- Language family: Indo-European GermanicWest GermanicElbe GermanicHigh GermanUpper GermanAlemannicLake Constance Alemannic; ; ; ; ; ; ;

Language codes
- ISO 639-3: –

= Lake Constance Alemannic =

Lake Constance Alemannic, also known as Middle Alemannic, (German: Bodenseealemannisch or Mittelalemannisch) is a dialect of Low Alemannic German.

== The Alemanni on Lake Constance ==
In 15 BC, Emperor Augustus ordered the subjugation of the Celts and Rhaetians. Afterwards, the Romans built forts on Lake Constance in Bregenz, Arbon, Eschenz and Konstanz.
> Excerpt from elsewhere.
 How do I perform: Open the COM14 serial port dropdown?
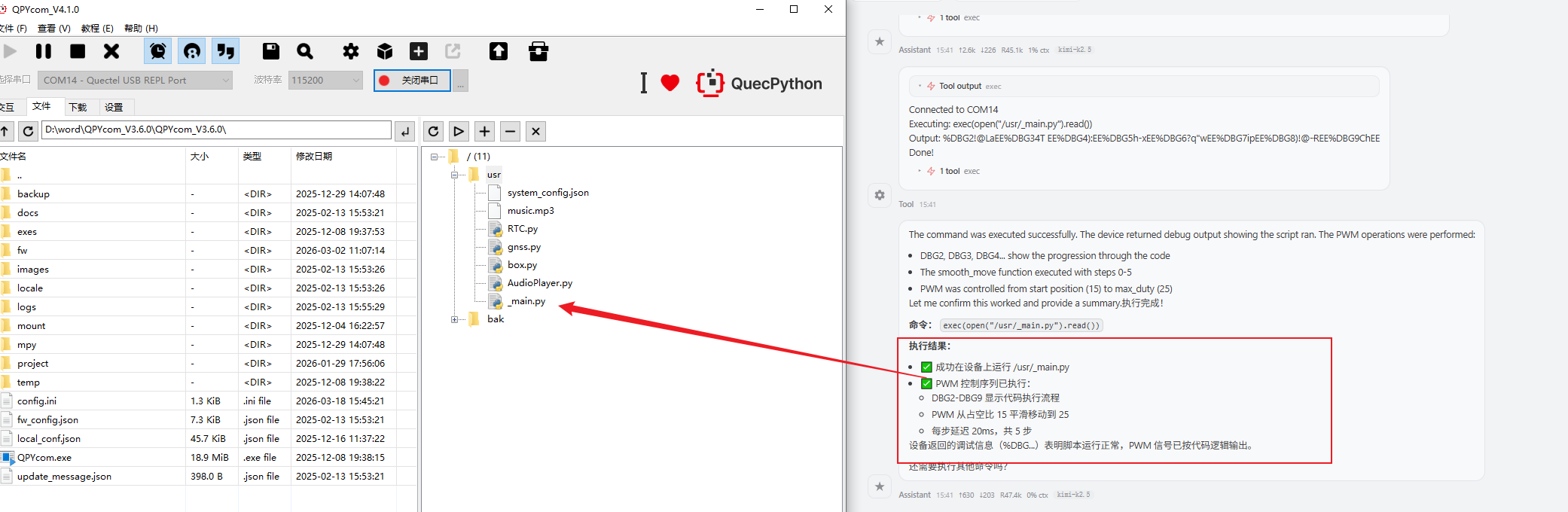pyautogui.click(x=136, y=80)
The northern shore of Lake Constance was already occupied by the Alemanni by 260 AD. It took until the end of the 4th century for the Alemanni to capture the area up to the Alps.

== Distribution ==
Lake Constance Alemannic is typically spoken in the following regions:

- Southern Allgäu (Allgäuerisch)
- The Baar (Baar-Alemannic)
- The northern coast of Lake Constance and the southern portion of Upper Swabia (the southernmost part of Württemberg and southeasternmost part of Baden)
- Northern Vorarlberg, including Wälderisch in the Bregenz Forest
- Various Swiss lakeside communities on the Untersee with transitions to the dialects of Eastern Switzerland

In addition, there are various transitional areas to Swabian and High Alemannic. Traditional Lake Constance Alemannic has only been fully preserved on Höri peninsula and on the Swiss shore of the Untersee between Eschenz and Triboltingen.
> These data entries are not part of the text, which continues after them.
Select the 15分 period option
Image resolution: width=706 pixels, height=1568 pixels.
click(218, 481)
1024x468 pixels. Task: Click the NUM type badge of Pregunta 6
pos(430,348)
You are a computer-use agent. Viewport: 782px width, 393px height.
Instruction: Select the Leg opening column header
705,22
The Alemannic language in the Lake Constance area has been and continues to be heavily influenced by language customs in the German states of Baden-Württemberg and Bavaria, as well as in the countries of Germany, Austria, and Switzerland. For example, skilled workers and administrative staff may not always come from the Lake Constance region, and thus bring their linguistic tendencies and influences with them.

== Characteristics ==
Lake Constance Alemannic differs from the Upper Rhine Alemannic dialects to the west, especially in the unified plural of verbs ending with „-et“ instead of „-e“, for example in the use of mähet instead of mähe (High German: „mähen/mäht/mähen“). Lake Constance Alemannic shares this feature with Swabian dialects and Swiss German dialects east of the Brünig-Napf-Reuss line.

Lake Constance Alemannic differs from the High Alemannic dialects in Switzerland and Southern Hegau to the South in that the High German Consonant Shift does not occur with the sound /k/. Thus, "child" in Lake Constance Alemannic is said as Kind instead of the High Alemannic Chind.

Even within the Konstanz district, there are differences in pronunciation. The "Larynx Line", running from Iznang to Singen (Hohentwiel) to Watterdingen, splits High Alemannic (spoken to the south) and Low Alemannic (spoken to the north). The High German word gesagt can be said as gseit, gsaat, gsoot, gsoat, or gseet, depending on the dialect.

The transition zones to Swabian in the north are fluid; in Lindau, Friedrichshafen and the Allgäu, the dialect is more often referred to as Swabian for historical and political reasons.

During the 20th century, the border with Swabian, heavily influenced by increased mobility along the Ulm-Friedrichshafen line, shifted south, moving from north of Ravensburg down to the Obersee (Lake Constance). As a result, the dialect of German currently spoken in the eastern parts of the German side of Lake Constance has moved much closer to Swabian. Although dialect maps commonly classify these dialects as Low Alemannic, the modern dialects would be more appropriately listed as Swabian.

Typical Alemannic forms, such as Huus instead of the Swabian Hous (High German: Haus), gsi instead of the Swabian gsei/gweä (High German: Gewesen), etc. are now only commonly heard further west along the High Rhine or in Switzerland. However, the use of gsi is still common among older members of the population in Linzgau and the western parts of Upper Swabia. Regardless, there is no clearly defined boundary and language habits vary greatly from place to place.